The state appellate court treats this case as an easy Section 230 dismissal. Rutenberg seeks “to hold Twitter liable for ‘typical publisher conduct protected by section 230’—namely ‘deciding whether to publish, withdraw, postpone or alter content.'” Cites to Murphy v. Twitter; PragerU v. Google. Given that overarching goal, it doesn’t matter how Rutenberg frames the causes of action:

Whether styled as a violation of the California Constitution’s guarantee of free speech and association, the Unruh Civil Rights Act’s antidiscrimination provisions, the UCL, or defendants’ terms of service” [sic] the conduct Rutenberg alleges was injurious consisted of Twitter’s decisions regarding whether to edit content posted by an account holder or to ban it altogether.

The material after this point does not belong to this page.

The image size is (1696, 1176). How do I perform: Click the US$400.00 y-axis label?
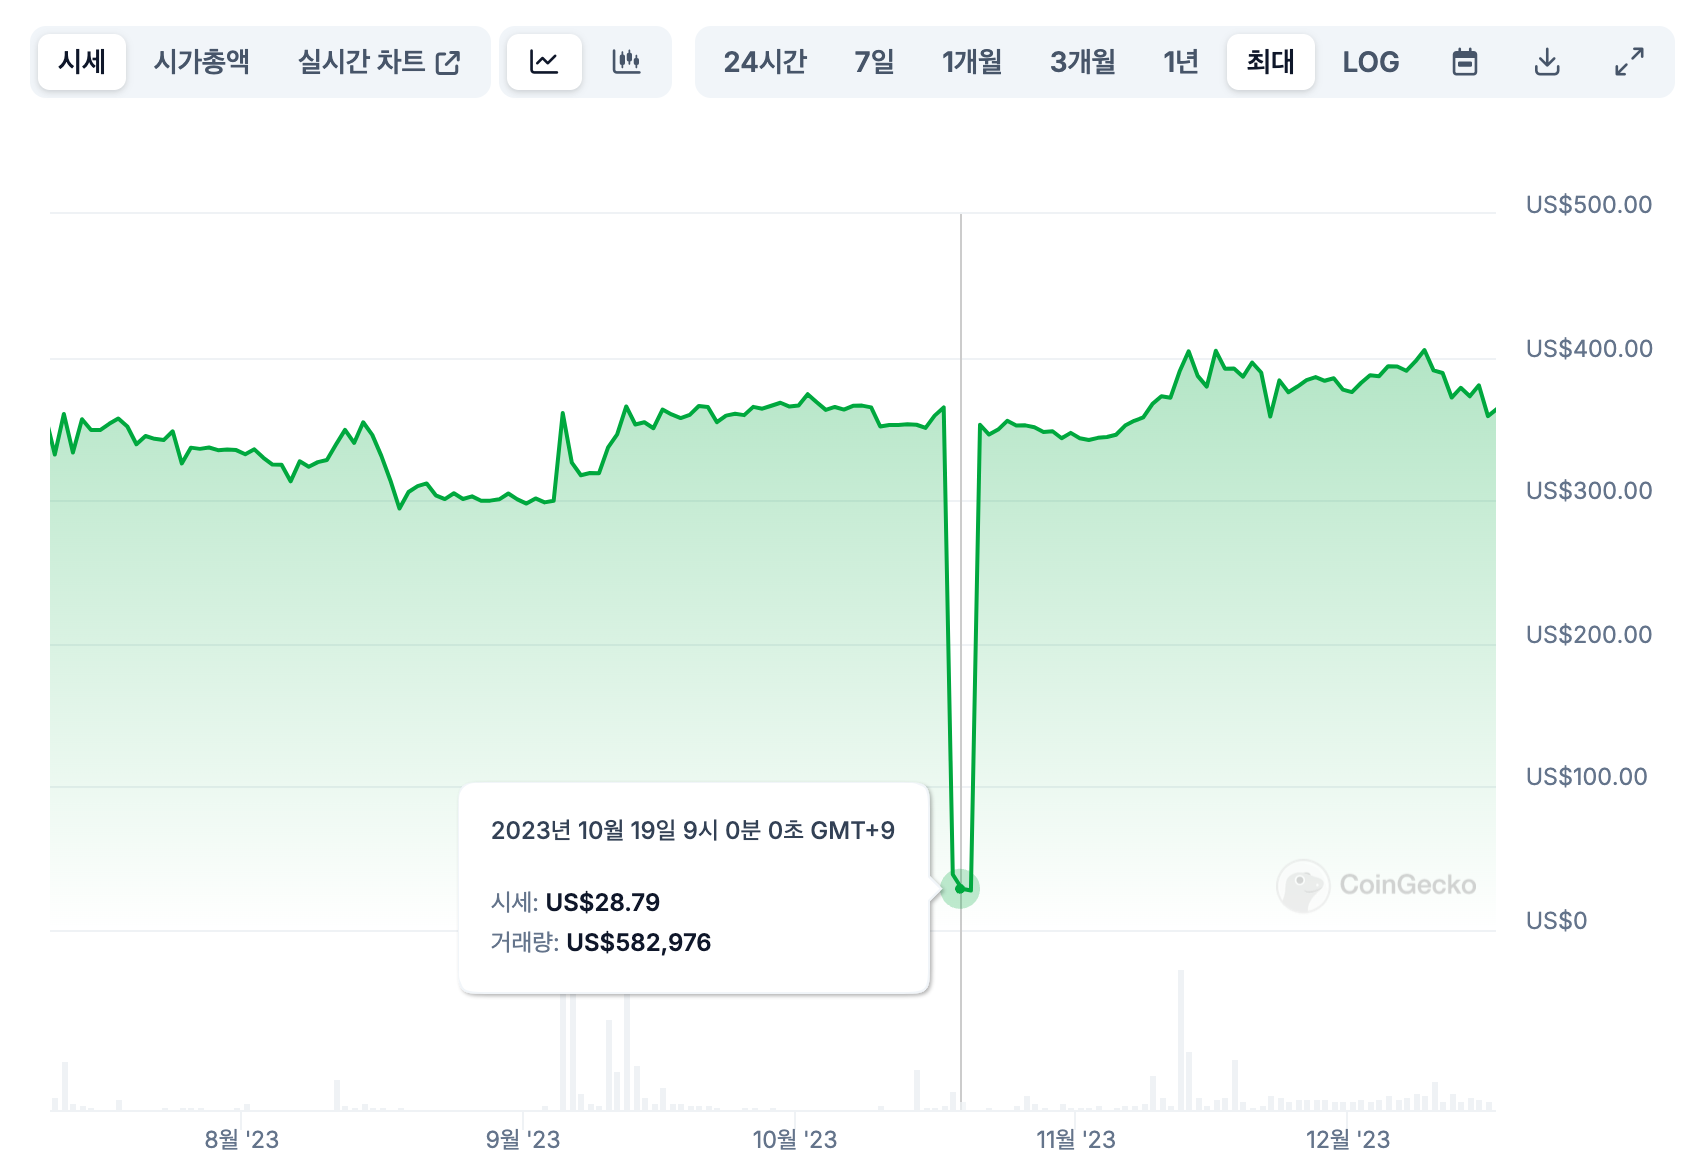pyautogui.click(x=1589, y=349)
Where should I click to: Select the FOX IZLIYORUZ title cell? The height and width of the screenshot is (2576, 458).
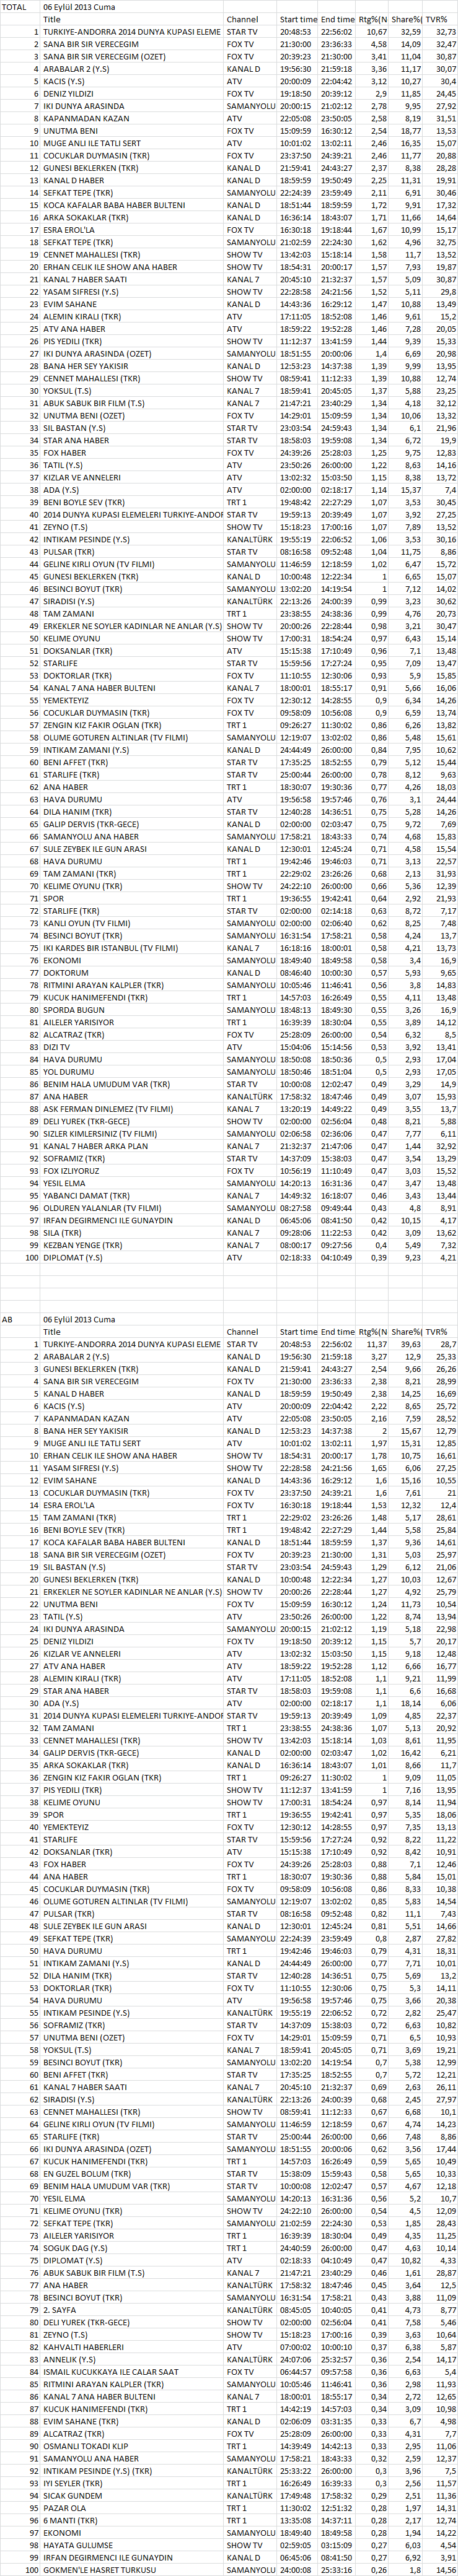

Rutenberg claimed that Twitter acted as an information content provider, but her examples undercut that argument:

Rutenberg’s allegations demonstrate that her state free speech claim is grounded on Twitter’s editorial actions with respect to Trump’s account, and not on Twitter’s origination and posting of independent “news” content. That these editorial actions resulted in an alteration of the “physical interactive space,” and specifically the elimination of this space, does not change the fact that her claims are rooted in Twitter’s editorial decisions to moderate, and ultimately to suspend, Trump’s account….

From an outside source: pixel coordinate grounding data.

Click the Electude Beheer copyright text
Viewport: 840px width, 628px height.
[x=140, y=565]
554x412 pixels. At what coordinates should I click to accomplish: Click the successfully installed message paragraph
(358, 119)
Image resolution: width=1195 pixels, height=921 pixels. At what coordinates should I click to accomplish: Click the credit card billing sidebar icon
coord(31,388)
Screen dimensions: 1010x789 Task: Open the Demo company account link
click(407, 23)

Not one of the many cases Rutenberg cites supports her effort to style her claim here as one aimed not at Twitter’s editorial actions, but at its independently generated content.

The argument that social media services are “public forums” didn’t work either:

the courts have declared social media platforms to be “public forums” for some purposes. But this does not detract from the established case law broadly construing the substantive protection afforded by section 230

The court ends emphatically: “the protection accorded by section 230 is broad and under well established case law, it bars the instant lawsuit against Twitter.”

This case contributes to what Adam Kovacevich calls the “Prager Effect,” i.e., “suing Big Tech to make your MAGA censorship allegation, resulting in Courts significantly strengthening platforms’ legal rights to moderate.” Though such lawsuits are ultimately socially wasteful, we do owe some gratitude to Rutenberg and her legal team for their contributions to Internet Law.